▶ _Exercise data_
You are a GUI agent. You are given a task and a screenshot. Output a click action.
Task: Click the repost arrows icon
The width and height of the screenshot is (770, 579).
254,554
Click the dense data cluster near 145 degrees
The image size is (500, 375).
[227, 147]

▶ _Problem to work on_
Copy every line of the records above without changing anything.

▶ _Response to the task_
You are a GUI agent. You are given a task and a screenshot. Output a click action.
Task: Click the repost arrows icon
The width and height of the screenshot is (770, 579).
254,554
Click the dense data cluster near 145 degrees
The image size is (500, 375).
[227, 147]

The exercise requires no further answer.